[start EXCERPTED TEXT]
Content Compression: Client Side | Speed Up Your Site[c] Web Site Optimization

As you learned in the "Content Compression" section, browsers and servers have brief conversations about what kind of content they would prefer to accept and deliver. The browser tells the server that it can accept content encoding, and if the server is capable, it will then compress the data and transmit it. The browser decompresses the data and then renders the page. Clients that don't understand compressed content don't request encoded files and, thus, receive files uncompressed ( assuming that the content is offered conditionally). By definition, HTTP 1.1-compliant browsers support gzip compression. Most modern browsers support gzip content encoding (see Table 18.3).

Table 18.3. Browser Content Encoding Support
Browser	Encoding Support
Microsoft Internet Explorer	4.x+ gzip, deflate. Macintosh versions do not understand coding by the methods gzip and deflate. They do not transfer the "Accept-Encoding" header.
	There is a caching issue with compressed content in Internet Explorer. Fortunately, all the content compression software vendors are aware of this and know how to work around it. The only software that works incorrectly with MSIE is Microsoft Internet Information Server.
Netscape 4.06+	Supports HTTP/1.0, but Netscape 4.06 and later versions send "Accept-Encoding: gzip" in the header. There are some limitations, however. It works consistently only for content type "text/html" or "text/plain." JavaScript and CSS files ("application/x-javascript" and "text/css") will not be decompressed properly.
Mozilla m14-m18, 0.6-0.9.3, Netscape 6.0-6.1, Galeon, and SkipStone	Error in implementation.
Mozilla 0.9.4+, Netscape 6.2+	Good
Opera 5.12+	Good
Lynx 2.6+	Good
Konqueror	gzip only

What is the difference between gzip and deflate? Both are based on the same compression algorithm, deflate, ^[5] implemented in the compression library zlib. ^[6] Deflate encoding assumes that you are sending only the compressed data. gzip ^[7] adds a 10-byte header to the compressed data. It also adds a CRC32 checksum and the length of the compressed data (4+4=8 bytes) to the end of compressed file. The image of transferred data is a valid .gz file.

^[5] L. Peter Deutsch, "DEFLATE Compressed Data Format Specification Version 1.3," RFC 1951 [online], (Alladin Enterprises, 1996), available from the Internet at http://www.ietf.org/rfc/rfc1951.txt.
[end EXCERPTED TEXT]
[start SUPPLIED ENTRIES]
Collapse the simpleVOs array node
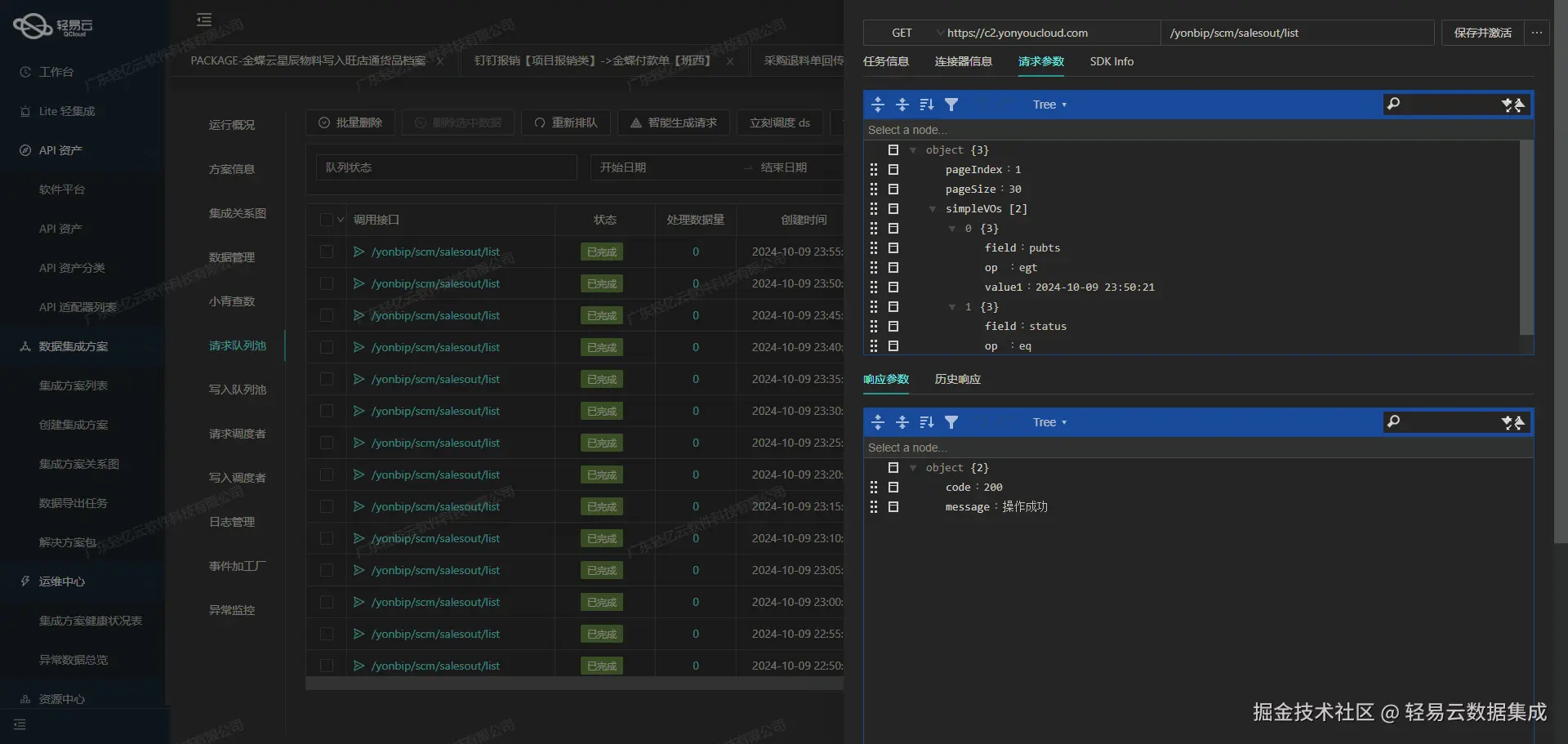 click(x=932, y=209)
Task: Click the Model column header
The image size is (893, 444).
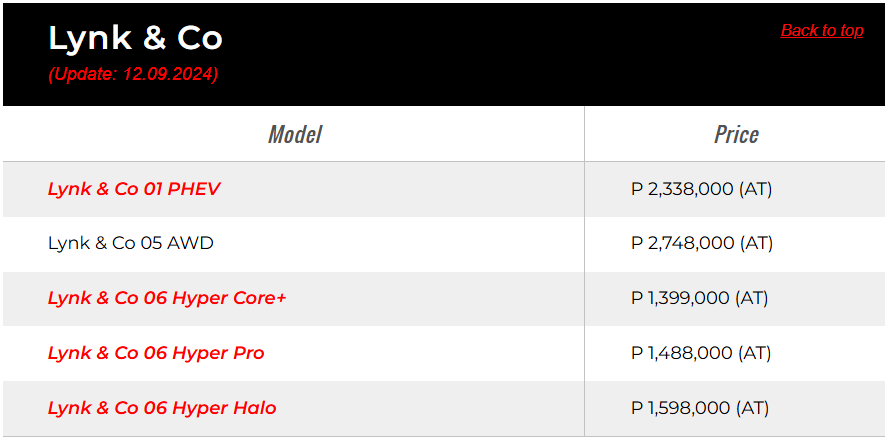Action: (x=295, y=134)
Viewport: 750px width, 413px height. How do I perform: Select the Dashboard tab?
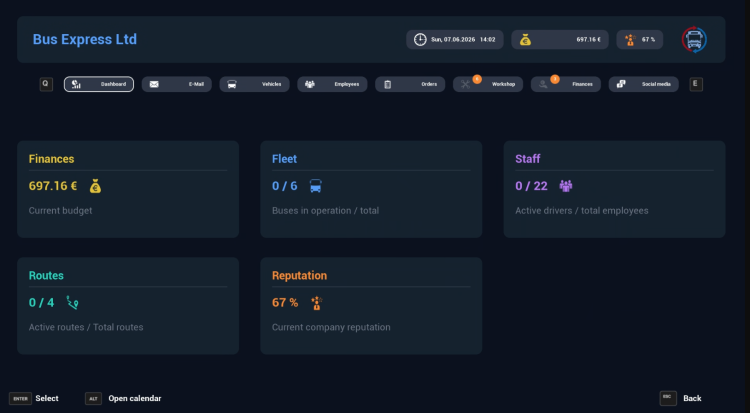point(99,85)
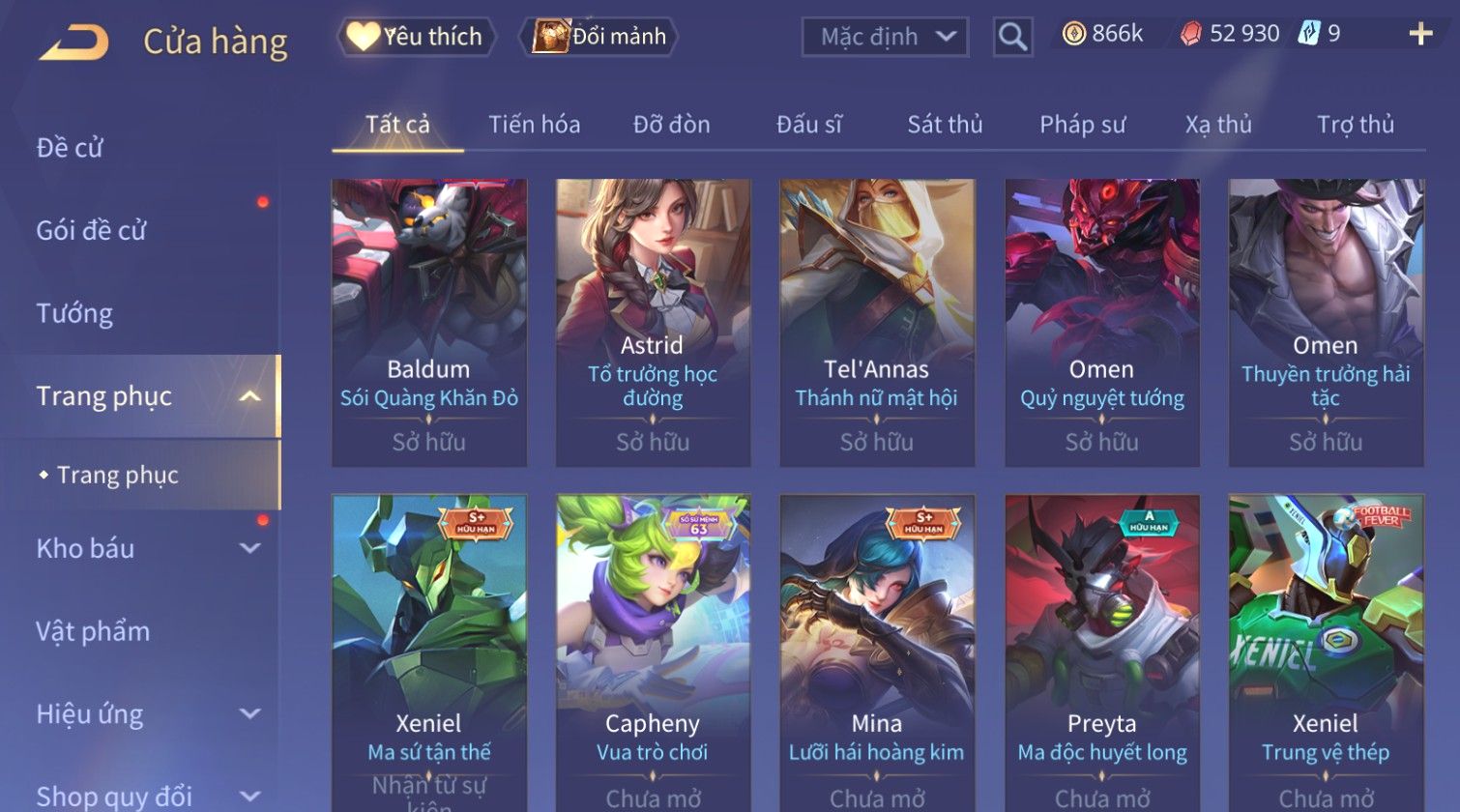Open Xeniel Trung vệ thép skin card
This screenshot has width=1460, height=812.
click(x=1326, y=652)
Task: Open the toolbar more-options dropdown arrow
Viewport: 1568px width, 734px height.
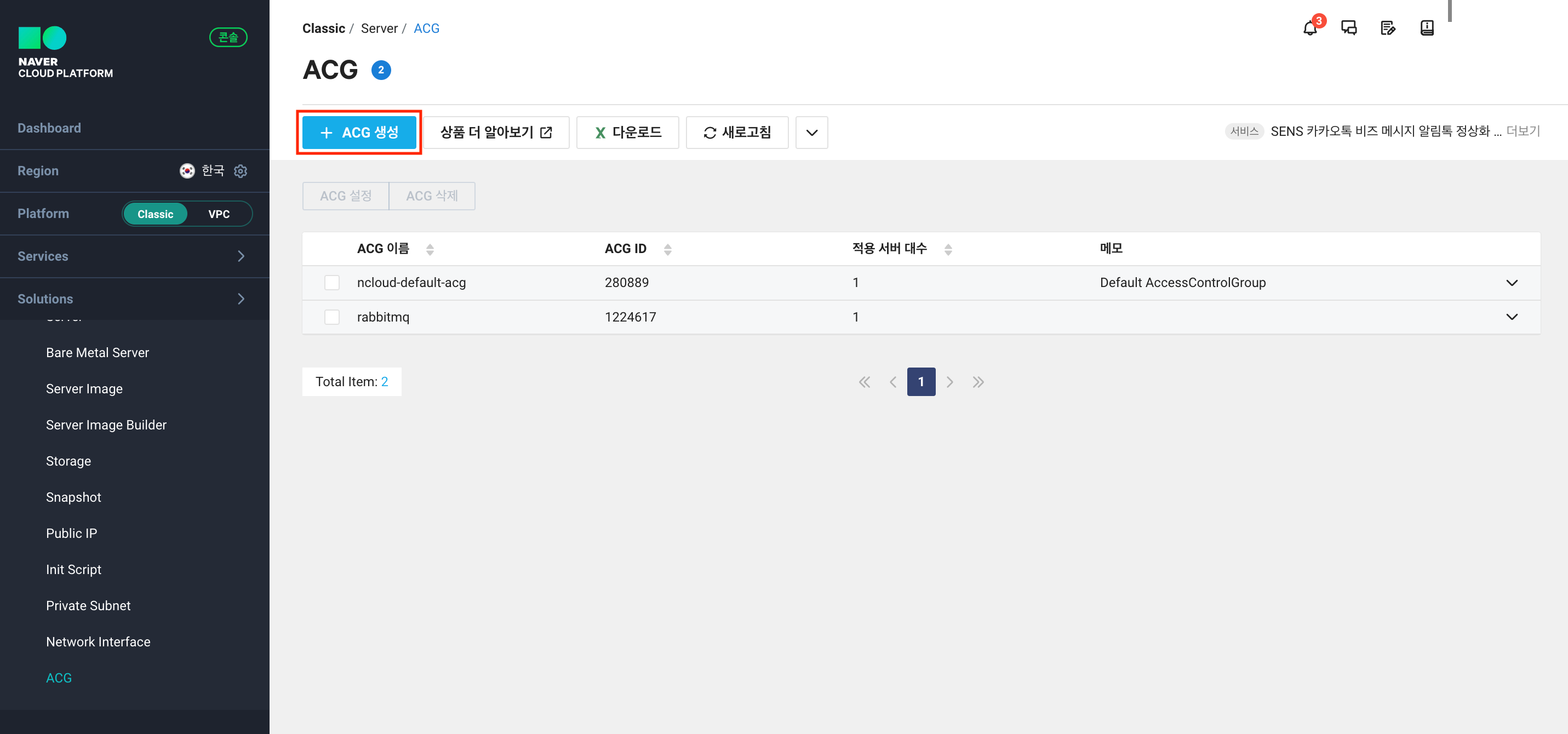Action: coord(811,133)
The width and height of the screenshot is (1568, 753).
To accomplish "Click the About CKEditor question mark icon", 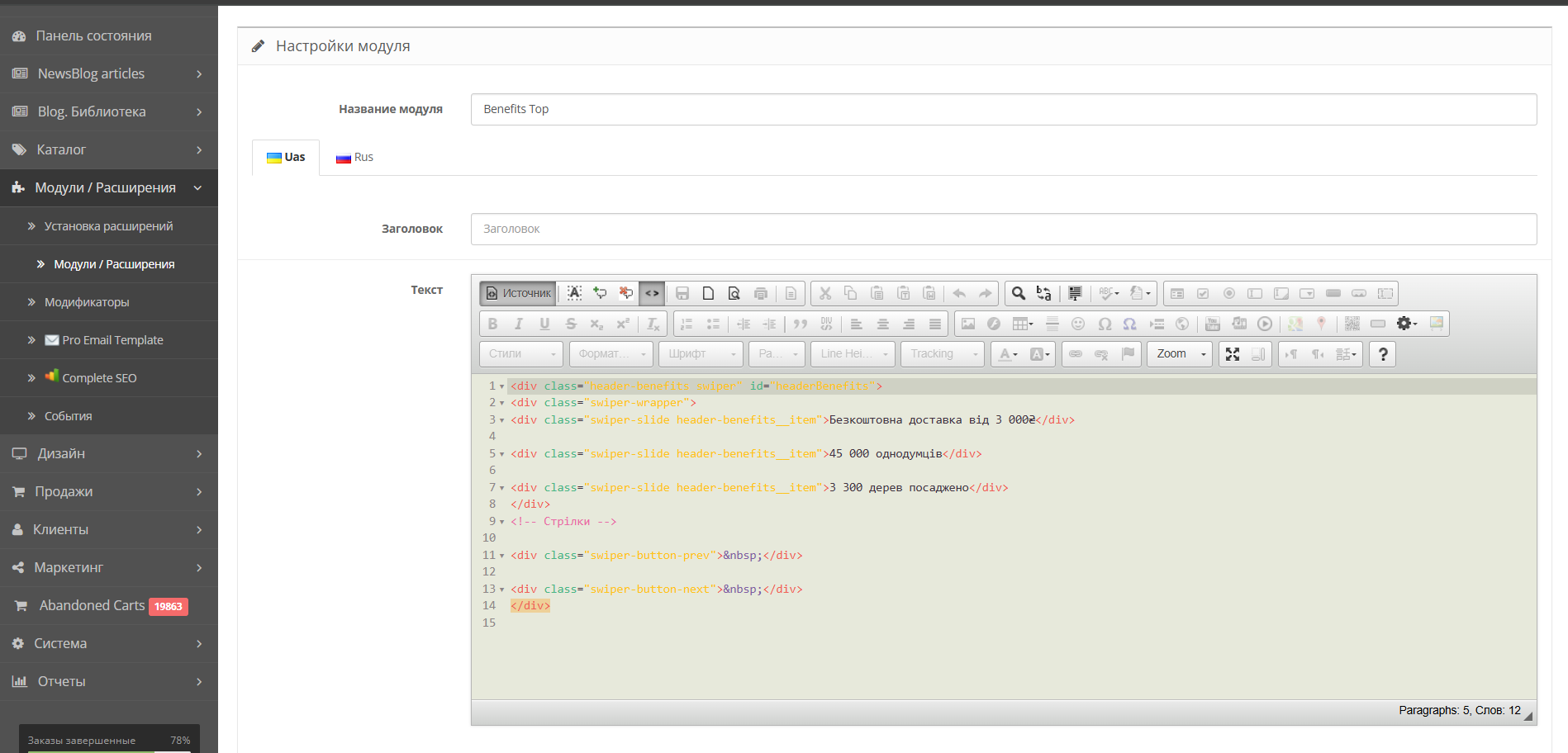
[end SUPPLIED ENTRIES]
◆ SET PROBLEM 1: Rewrite the content compression text, beginning at the words "There is a caching" and stopping after "be decompressed properly.", with "MSIE" changed to "Internet Explorer".
◆ SET PROBLEM 2: Name every MIME content type that appears in the content compression text.
The material was gathered from a source unrelated to the content compression text.

◆ WRITTEN ANSWER 1:
There is a caching issue with compressed content in Internet Explorer. Fortunately, all the content compression software vendors are aware of this and know how to work around it. The only software that works incorrectly with Internet Explorer is Microsoft Internet Information Server.
Netscape 4.06+	Supports HTTP/1.0, but Netscape 4.06 and later versions send "Accept-Encoding: gzip" in the header. There are some limitations, however. It works consistently only for content type "text/html" or "text/plain." JavaScript and CSS files ("application/x-javascript" and "text/css") will not be decompressed properly.

◆ WRITTEN ANSWER 2:
text/html
text/plain
application/x-javascript
text/css